Jack laughed at first, but then realized that Ianto, of all people shouldn’t be asking him that. Yet another thing he’d neglected without realizing it.
Ianto took a deep breath. “Torchwood London liked to have grand celebrations of various things. Holidays, big scientific breakthroughs, things like that. Apparently Andrew had been stalking her quite obnoxiously at one of them, so when she managed to give him the slip she grabbed me and did that ‘pretend you’re talking to me’ thing. I told her that if I did that I wouldn’t have to pretend because I would be talking to her. She thought that was funny. She laughed and then when … when she saw him coming up again…” Ianto’s voice trailed off and he looked out over the bay.
“What’d she do?” Jack asked taking Ianto’s arm and linking their elbows.
Ianto leaned against him as they continued. “She snogged me senseless.”
Jack laughed. “Fantastic!”
“I certainly thought so,” Ianto said with a smile. It was the first time Jack had ever seen him genuinely smile at the thought of Lisa. “So anyway, once he took the hint and buggered off, she spent the rest of the night apologizing to me. I kept trying to tell her that I had absolutely no objection to being kissed by a beautiful woman.”
“Smart man,” Jack laughed.
“Well, apparently she still felt badly, because the next day when I came in there was a crystal vase with a single red rose in it sitting on my desk with another apology.” Ianto studied the cobblestones under their feet as they walked. “So I went to her office and said that if it would make her feel better, I’d take her out to dinner and then let her kiss me again, so that things will have been done in proper order.”
“That’s cute,” Jack told him affectionately.

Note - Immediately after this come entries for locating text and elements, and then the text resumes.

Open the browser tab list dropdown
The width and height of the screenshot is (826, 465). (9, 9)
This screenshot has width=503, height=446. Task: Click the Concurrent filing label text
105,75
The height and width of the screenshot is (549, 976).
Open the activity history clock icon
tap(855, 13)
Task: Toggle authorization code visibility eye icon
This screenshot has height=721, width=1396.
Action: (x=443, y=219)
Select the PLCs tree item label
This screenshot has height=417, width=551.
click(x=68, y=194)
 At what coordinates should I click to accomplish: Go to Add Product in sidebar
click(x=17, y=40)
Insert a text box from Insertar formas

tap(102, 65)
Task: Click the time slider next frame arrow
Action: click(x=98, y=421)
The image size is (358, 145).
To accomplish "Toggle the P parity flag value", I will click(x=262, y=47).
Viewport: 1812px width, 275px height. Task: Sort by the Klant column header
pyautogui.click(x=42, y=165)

“Andrew didn’t think so. He liked to imply that she was only dating me because she was trying to make him jealous.” Ianto shrugged, dislodging his arm from Jack’s. Jack slid his hand down and wove their fingers together, keeping them connected as they walked. “It made our working relationship a bit rough at times, but when it came down to it…” Ianto took a deep breath. “He was the one who was able to help me turn the conversion unit into a life support system. Lisa knew… When she was awake and lucid she told us what she needed, but he actually did the rewiring and the meshing of the medical tech and the conversion unit. When it came down to it, he put all the pettiness aside in order to keep her alive.” He stopped and turned to face Jack. “I owe him Jack. I owe him more than I can repay. It’s not his fault that we couldn’t undo the conversion. Ethan kept the human part of her alive, Andrew the mechanical.”

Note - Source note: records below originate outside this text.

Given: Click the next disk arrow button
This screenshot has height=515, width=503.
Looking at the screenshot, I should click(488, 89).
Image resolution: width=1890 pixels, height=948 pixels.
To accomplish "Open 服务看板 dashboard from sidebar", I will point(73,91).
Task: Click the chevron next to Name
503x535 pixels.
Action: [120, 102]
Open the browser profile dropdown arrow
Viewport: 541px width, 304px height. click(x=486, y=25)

Jack wrapped his arms around Ianto, “And you kept her fighting, didn’t you? Kept her from giving up or going insane?”
Ianto pulled abruptly away. “Lot of good it did me.” He began walking again, his anger from before resurfacing.

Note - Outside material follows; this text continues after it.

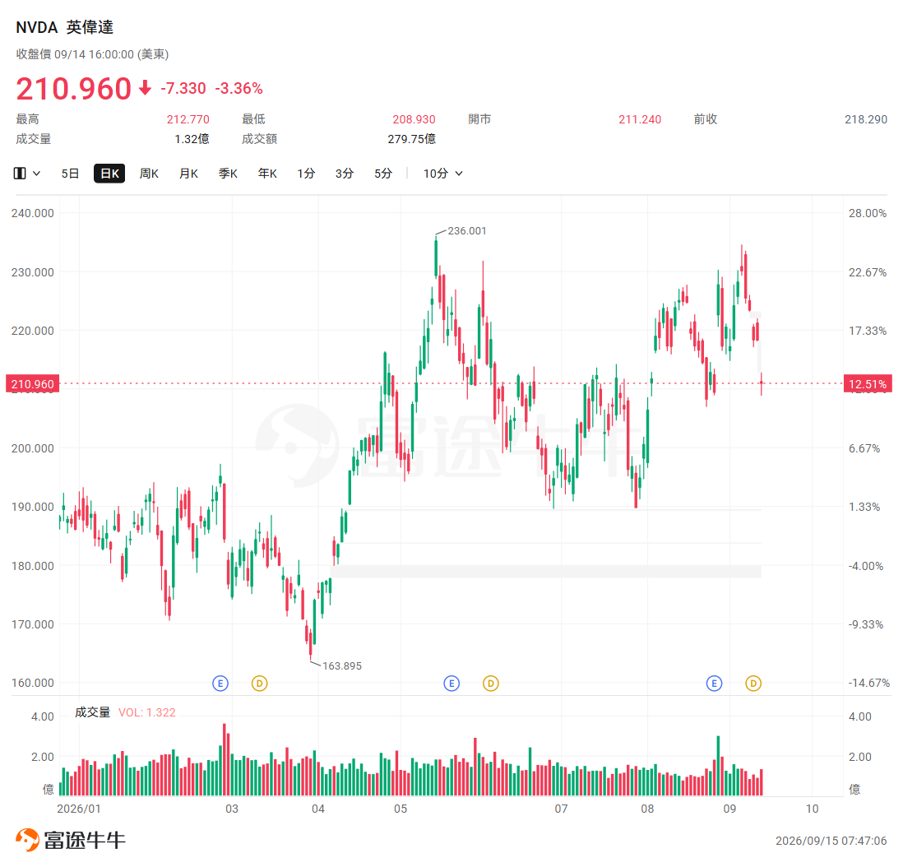This screenshot has height=867, width=903.
Task: Switch to 月K monthly chart
Action: point(189,174)
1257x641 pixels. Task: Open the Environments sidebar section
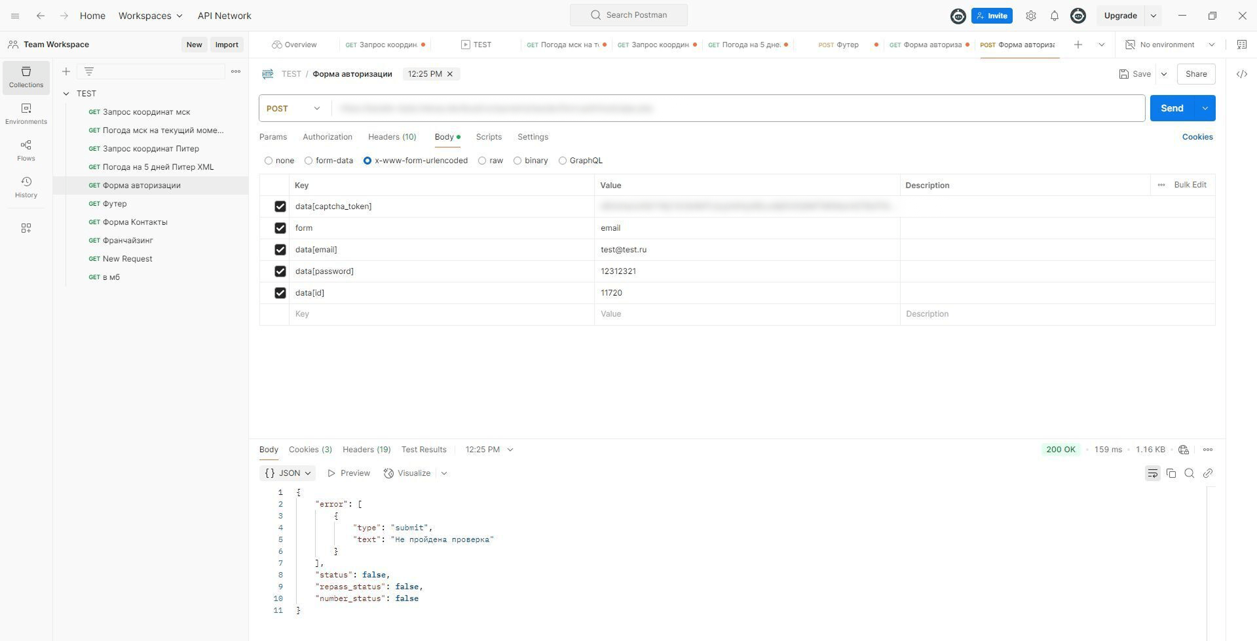[x=26, y=113]
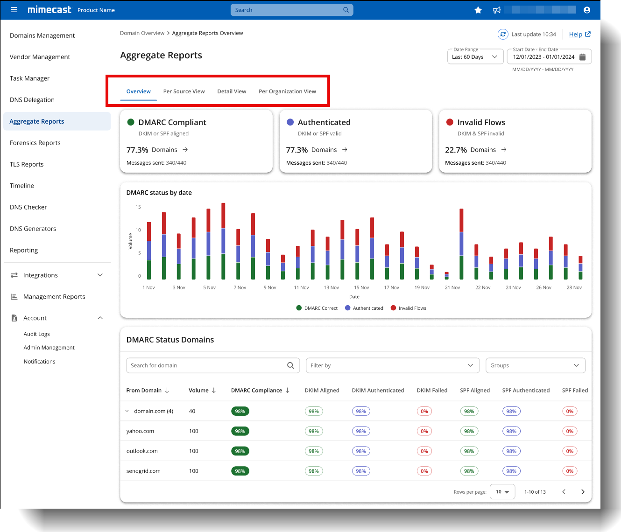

Jack ran to catch up. “Hey, hey, hey.” He grabbed Ianto’s arm. “You did everything you could and then some. It’s no one’s fault that it wasn’t enough. The Cybermen were the ones who hurt her and were responsible for her death.” He had to hope that after all this time, after all the trust they’d worked so hard to build after Lisa’s death, that Ianto wasn’t still hating him for the fact that he’d been responsible for her ultimate destruction. For the end of his hope.
Ianto sighed; his shoulders slumped. “I know. I’m sorry.” He scrubbed his face with his hands. “I’m not angry at you, I just…” He took another deep breath. “We need to find him, Jack. I owe him.”
Jack wrapped his arm around Ianto’s shoulder, kissing a cold cheek. “We’ll do everything we can.”